Sur un campus du Wisconsin, les étudiants d'autres Etats votent là où ça compte
Pour Sadie Rosenthal, étudiante à l'université du Wisconsin-Madison, la question ne se pose même pas. Elle votera là où elle réside, c'est-à-dire au Wisconsin, dans un Etat pivot susceptible de peser lourd sur l'issue de la présidentielle américaine et non dans son Maryland natal.
"Je sais que ma voix est incroyablement importante ici, en tant qu'étudiante venue d'un autre Etat, si bien que je n'ai eu aucune hésitation quand il s'est agi de changer d'inscription" électorale, explique la jeune femme de 22 ans, rencontrée par l'AFP sur une terrasse du campus bordant le lac Mendota.
L'élection qui mettra aux prises la semaine prochaine la vice-présidente démocrate Kamala Harris et le milliardaire républicain Donald Trump s'annonce très serrée.
Le Wisconsin figure parmi les sept Etats clés susceptibles de faire basculer le scrutin d'un côté ou de l'autre tandis que le Maryland devrait accorder la victoire à Kamala Harris.
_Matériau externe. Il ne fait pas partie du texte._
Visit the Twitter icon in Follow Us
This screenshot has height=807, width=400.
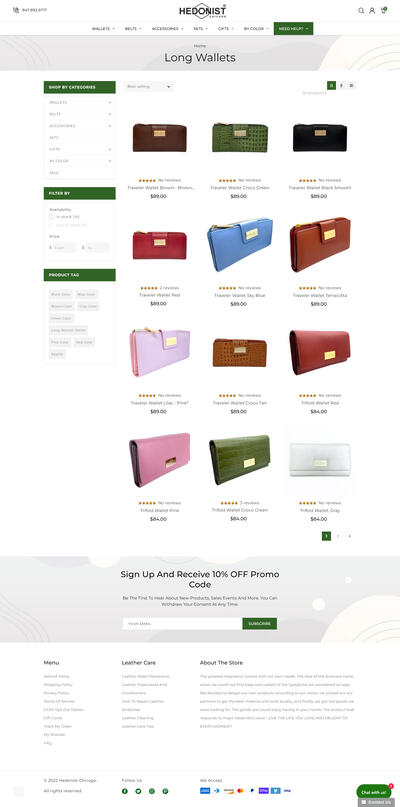tap(138, 791)
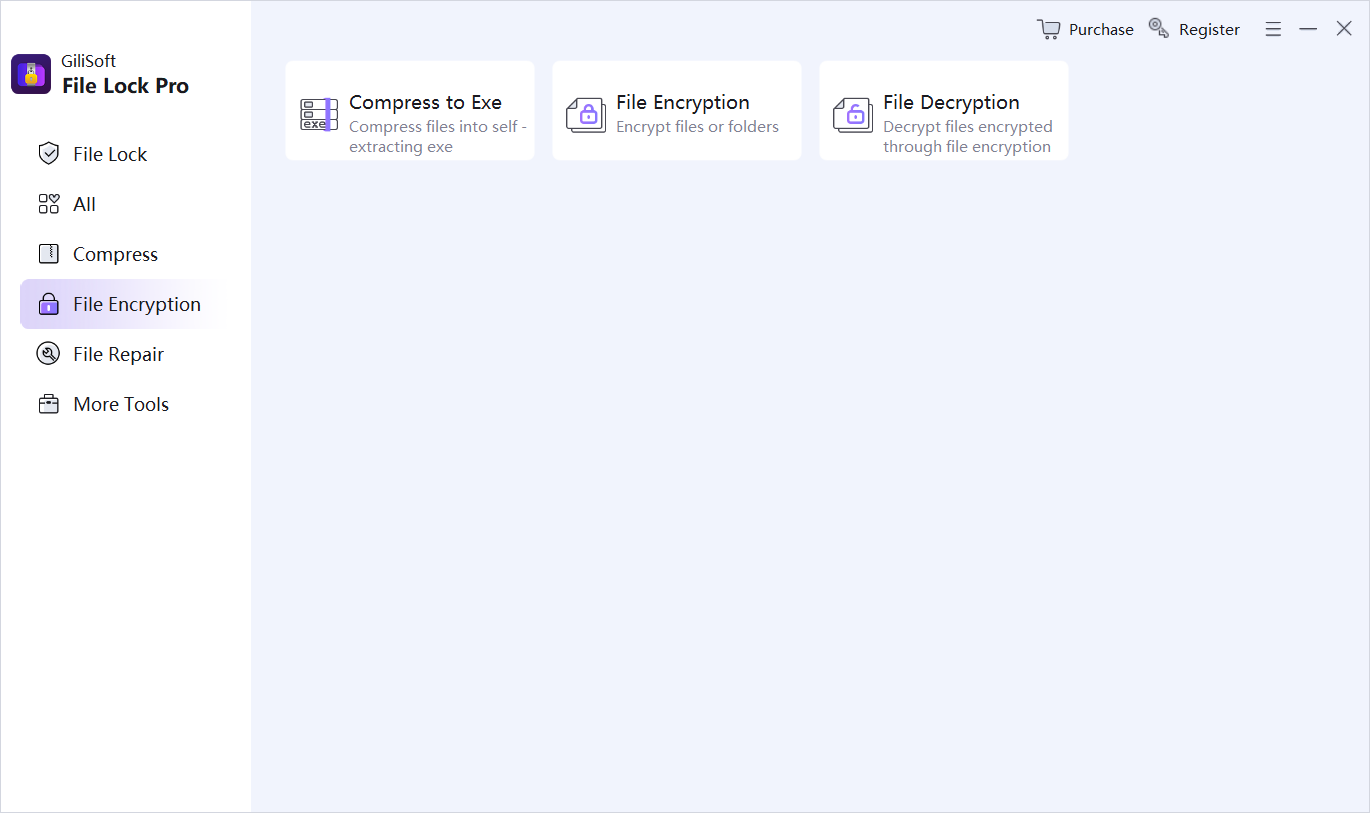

La ville de Madison, dans le comté traditionnellement démocrate de Dane, accueille 50.000 étudiants dans son emblématique université publique, coutumière des discussions politiques et mouvements de protestation.
La moitié des étudiants viennent d'autres Etats américains. Aux termes du code électoral local, pour voter dans le Wisconsin, il suffit d'y habiter pendant 28 jours consécutifs.
Pour Sadie Rosenthal, il n'y a pas photo.
- "Contribuer à la conquête" -
"Notre devoir c'est de contribuer à la conquête de cet Etat", dit-elle, expliquant qu'elle votera Kamala Harris en raison de ses positions sur le droit à l'avortement et le changement climatique. "On peut considérer que nos voix sont celles qui compteront le plus de tout le pays."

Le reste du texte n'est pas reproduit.